New dairy farmers’ accord misses key lesson

Forest & Bird cautiously welcomes Dairy NZ’s announcement of a draft new Sustainable Dairying: Water Accord today, for its commitment to engaging all dairy farmers to adopt best practice standards to improve water quality standards.

The new accord will replace the 2003 Clean Streams Accord that expired last year, and applies to all dairy companies not just Fonterra as under the previous agreement.

“The key thing that 10 years of the Clean Streams Accord has shown is that if providing encouragement and assistance fails, it is important that the poor performers are penalised for not meeting their requirements,” says Forest & Bird Advocacy Manager Kevin Hackwell.

“The latest report from the Clean Streams Accord showed 11 per cent of all dairy farmers are still seriously breaching their effluent discharge rules and consent conditions. Fonterra has learnt that having penalties for non-compliance encourages those who consistently fail to meet targets to lift their game.

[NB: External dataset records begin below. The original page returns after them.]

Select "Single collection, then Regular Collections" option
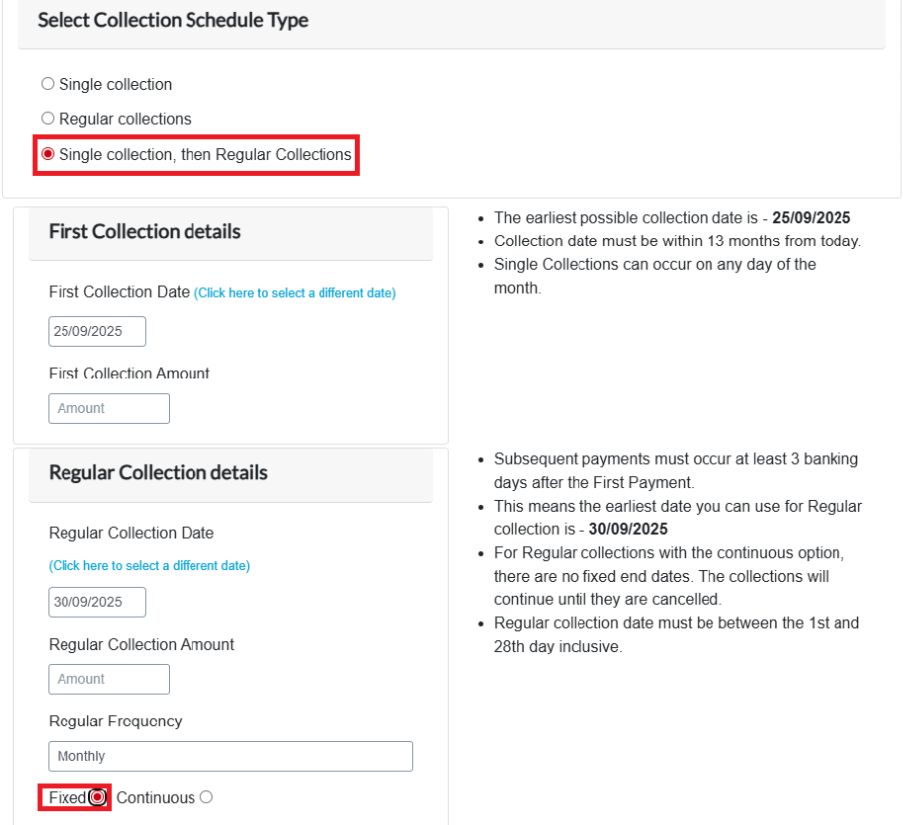 point(48,155)
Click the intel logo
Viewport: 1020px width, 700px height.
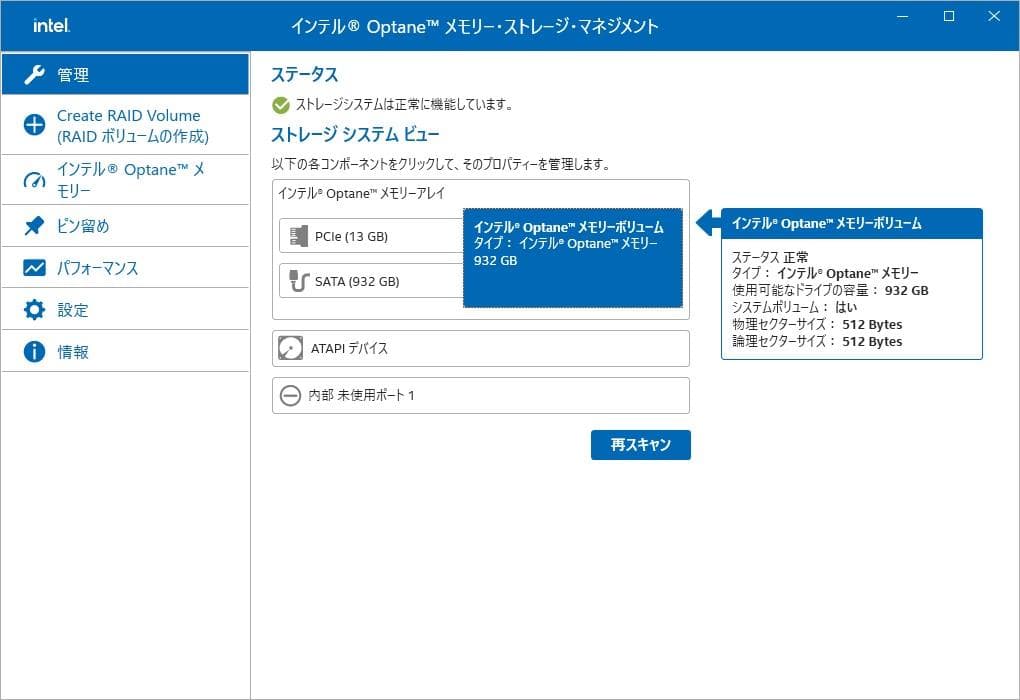pyautogui.click(x=49, y=26)
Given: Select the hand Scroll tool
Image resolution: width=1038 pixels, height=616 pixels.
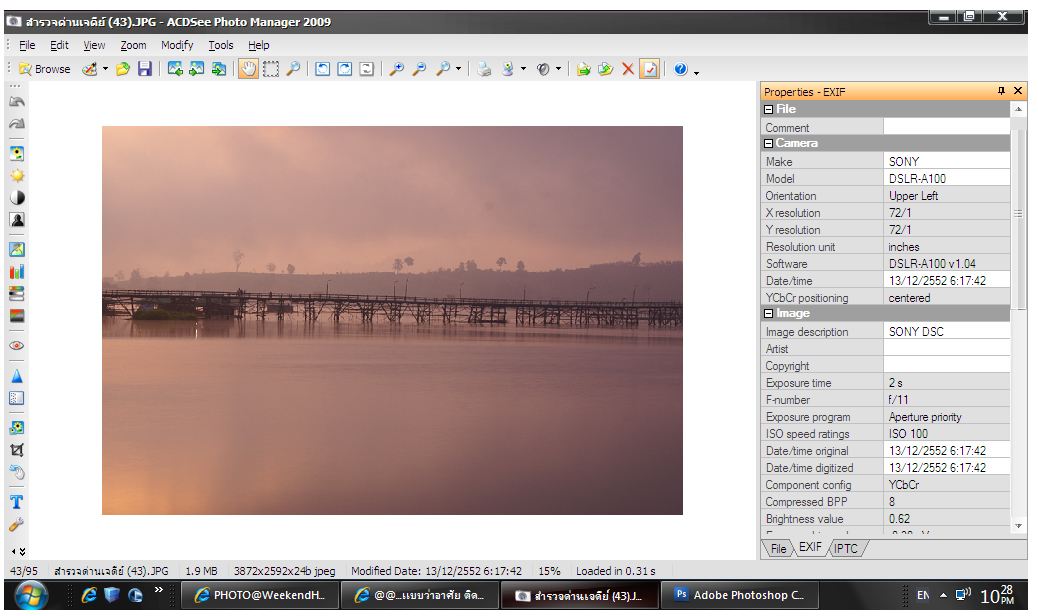Looking at the screenshot, I should pos(247,69).
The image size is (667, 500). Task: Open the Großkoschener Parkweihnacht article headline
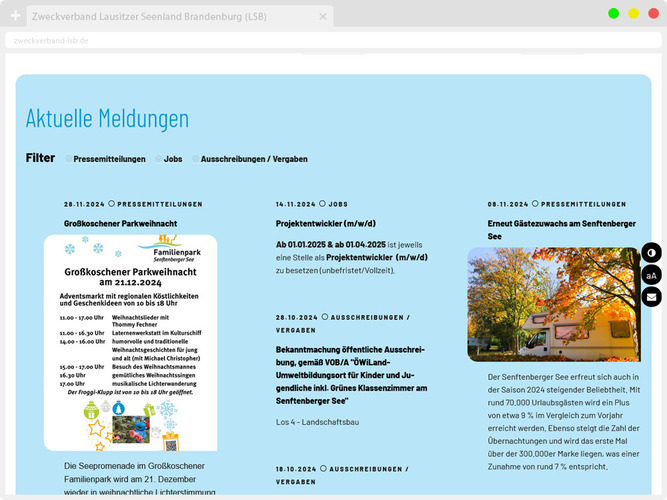coord(120,222)
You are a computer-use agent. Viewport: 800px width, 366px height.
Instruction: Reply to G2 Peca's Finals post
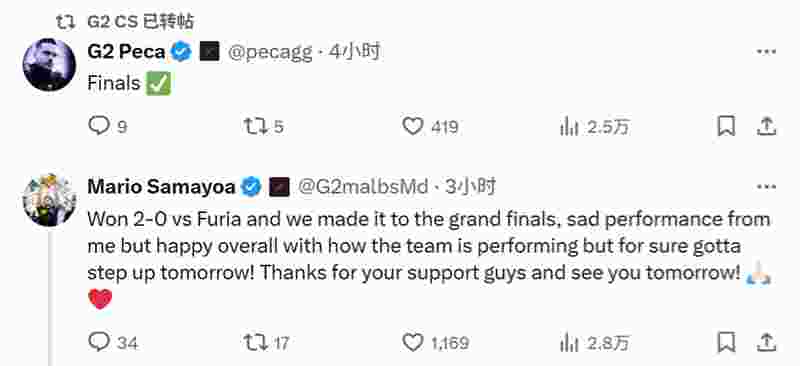pyautogui.click(x=107, y=126)
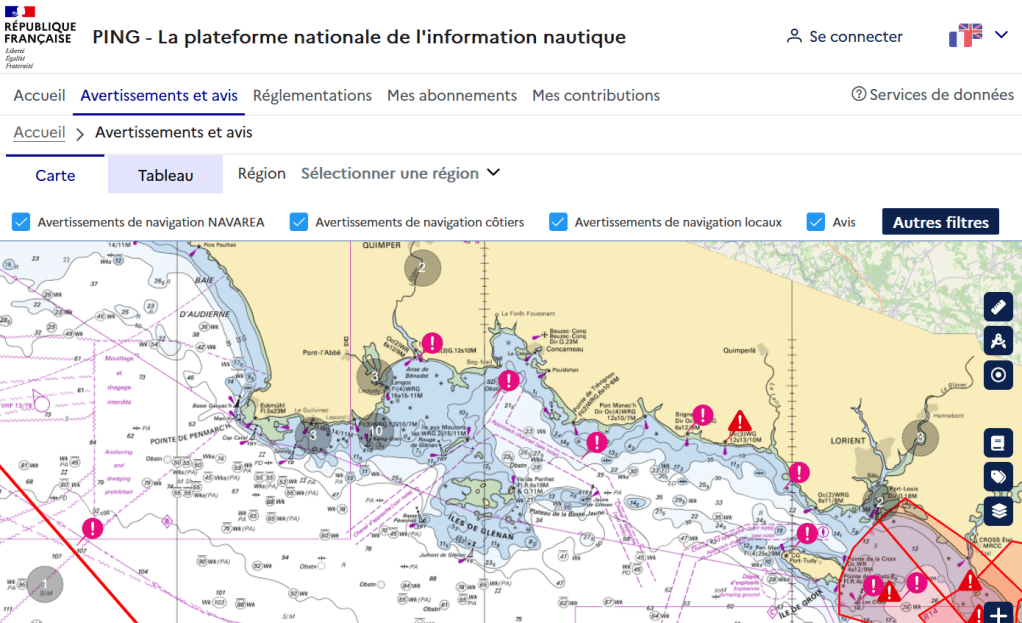Switch to the Tableau tab
Image resolution: width=1022 pixels, height=623 pixels.
165,175
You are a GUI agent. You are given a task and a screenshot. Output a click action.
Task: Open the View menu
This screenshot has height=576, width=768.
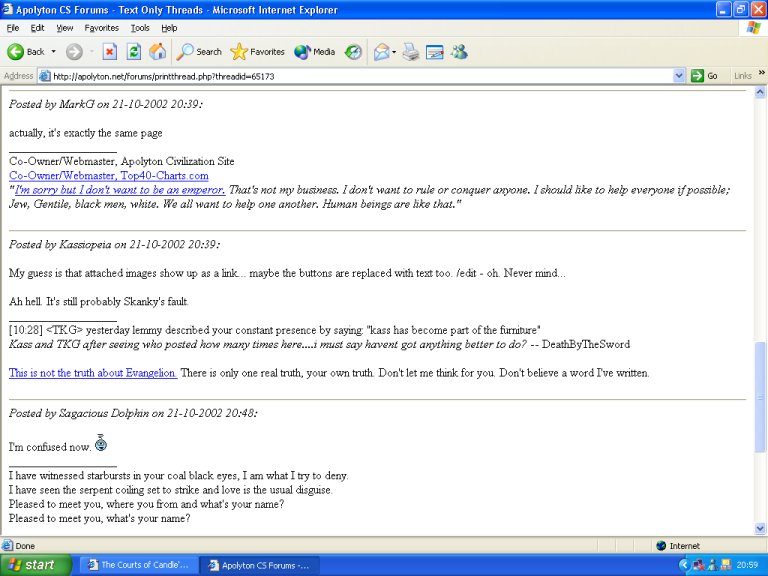pyautogui.click(x=64, y=28)
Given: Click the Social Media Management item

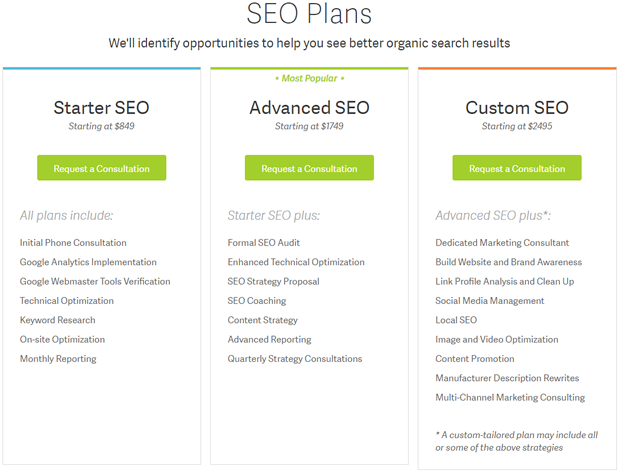Looking at the screenshot, I should (x=490, y=301).
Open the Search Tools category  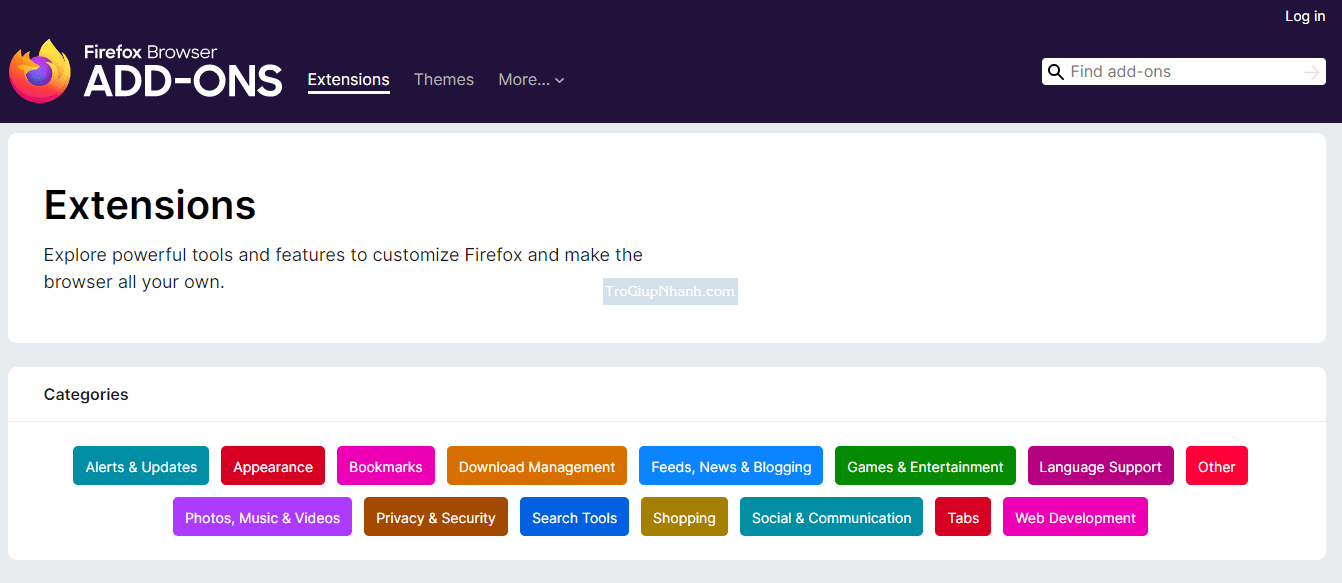(x=574, y=518)
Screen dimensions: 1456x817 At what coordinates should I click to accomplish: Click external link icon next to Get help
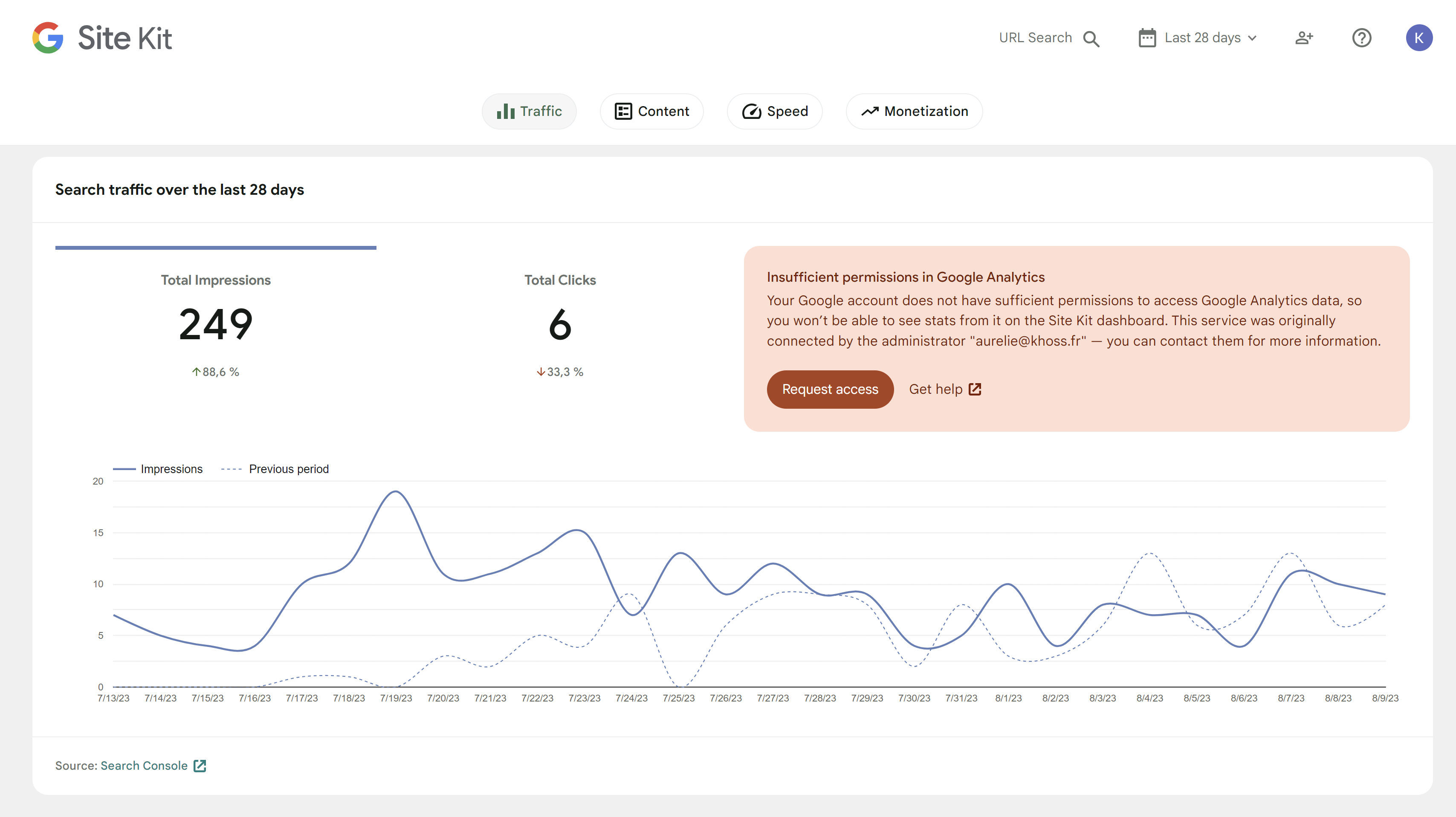[975, 389]
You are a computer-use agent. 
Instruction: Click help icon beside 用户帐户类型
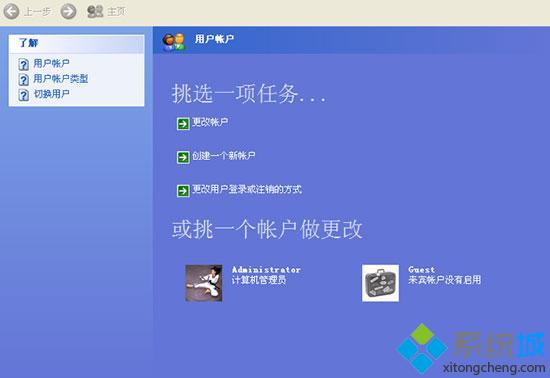pos(24,80)
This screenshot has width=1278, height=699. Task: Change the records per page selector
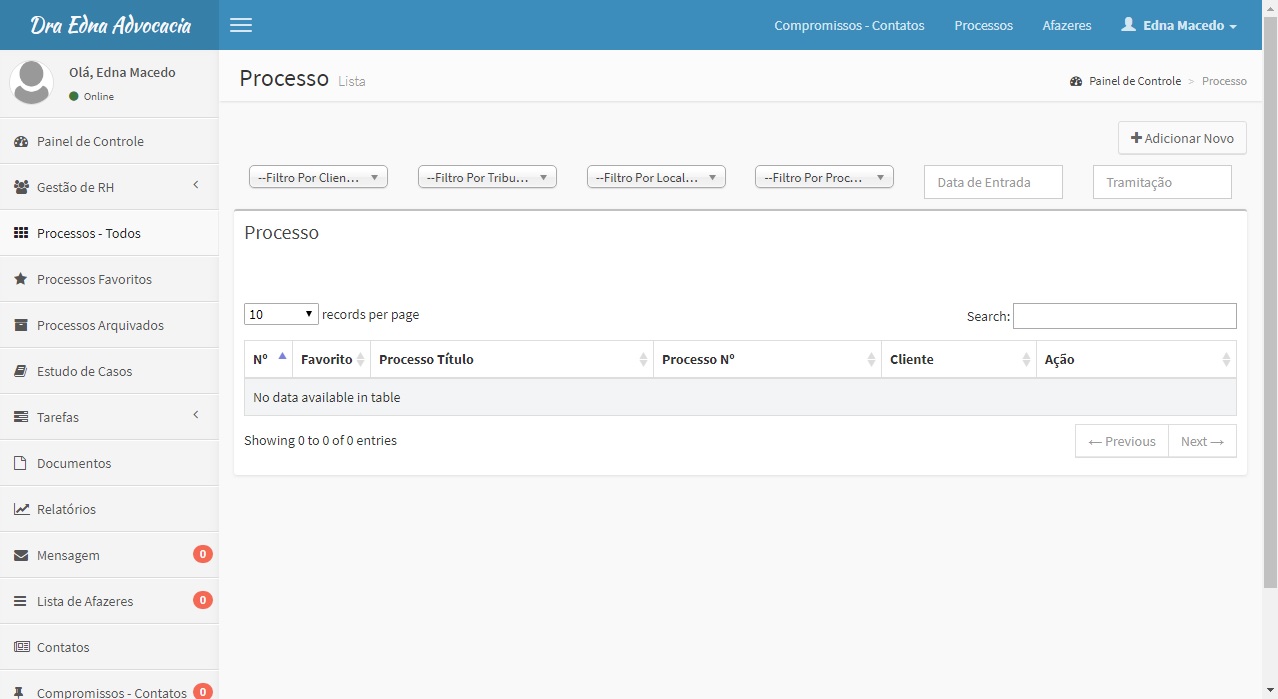click(x=281, y=314)
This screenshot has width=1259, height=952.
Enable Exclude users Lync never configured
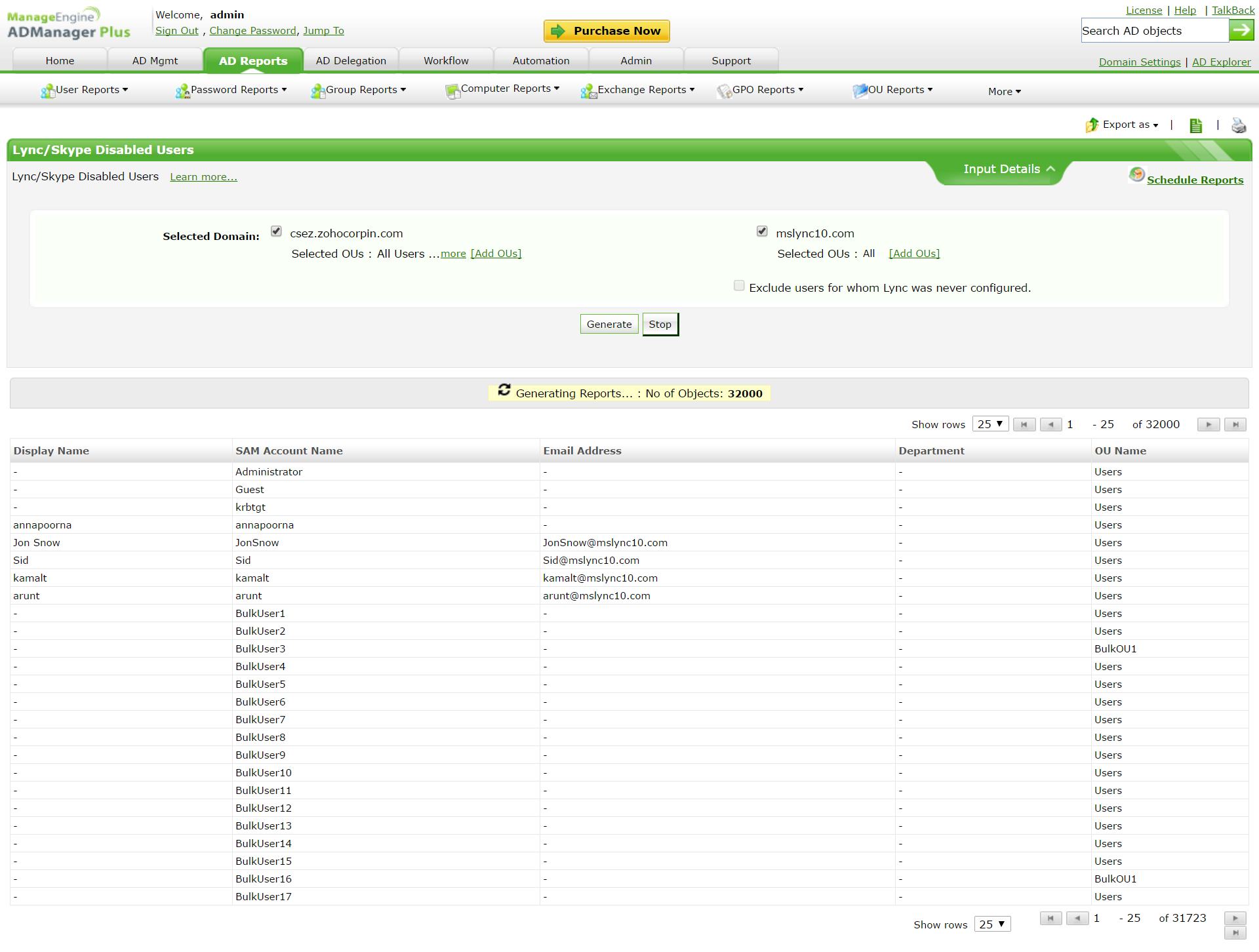tap(739, 286)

“This lesson that Fonterra has learnt needs to be applied to the other dairy companies and their farmer suppliers.”

“The new Sustainable Dairying: Water Accord will cover almost every dairy farmer in the country. That should be better for the environment as we’ll see more efforts everywhere to reduce nutrient run-off and exclude dairy cattle from waterways and drains.

“It is good that the new accord has expectations to reduce water use for dairy shed wash down and milk cooling. However, it is disappointing that the accord does not set itself any targets for achieving those reductions,” Kevin Hackwell says.

“Given the recommendations of the Land and Water Forum and the requirements of the National Policy Statement on Fresh Water, there is a real risk that many of the new accord’s expectations and requirements will be lower than regional council rules that will ensure water quality is maintained or improved.”

The new accord has been released for farmer and other stakeholders’ feedback before being finalised in the next few months.

With the majority of New Zealand’s lowland freshwater unsafe for swimming, Forest & Bird hopes that the final accord will be a tighter and more comprehensive commitment that will make a real difference to water quality.